В это тяжелое время на станцию пригнали вагоны с оборудованием, строительными конструкциями, машинами, кранами, тракторами. С весны начали пахать заброшенные земли, строить кормоцеха, свинарники, клетки для песцов и лис… И все кинулись туда: там хоть какие-то гроши, но в срок. Кругом застой, а там кипела работа. Толком-то никто и не знал, кто хозяйством правит.
Вскоре стала прибывать гуманитарная помощь. Продуктами перво-наперво обеспечивали районное начальство, а потом уже – нам, в деревню, в распоряжение Семена Фомича, для работников зверосовхоза и свинофермы.
Тушенку, «ножки Буша», паштет выдавали по спискам, с отметкой в «заборной книжке», которую Семен Фомич придумал. Потом свиные ноги да уши по норме отпускали в счет зарплаты.
И потихоньку дело пошло. Народу как-то жить надо было…
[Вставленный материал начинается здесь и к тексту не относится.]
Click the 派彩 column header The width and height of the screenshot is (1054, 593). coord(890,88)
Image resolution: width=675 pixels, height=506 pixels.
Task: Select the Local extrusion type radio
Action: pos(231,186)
Года через три меха чуть ли не в Америку уже возили продавать. А мы все так же бедствовали. Зарплату получали с большими задержками – все больше авансы. Конечно, было бы заработано, деньги всегда кстати. Хорошо, хоть пенсию старикам платили. Правда, тоже не вовремя, но без хлеба все-таки не сидели.
Инфляция сумасшедшая. За один девяносто второй год цены подскочили в двадцать шесть раз. Пенсию немного прибавили только в ноябре, а увидели мы ее аж в марте следующего года. В девяносто третьем цены выросли еще в девять раз. Кто-то на этом наживался, а мы бедствовали. Государству и дела до нас не было. Нищета…
Поднялся и наш Семен Фомич. «Фольксваген» сверкал у крыльца. Заглянул я как-то к нему в контору. Он хоть и дальний, но все-таки родственник. Хотел аванс выклянчить.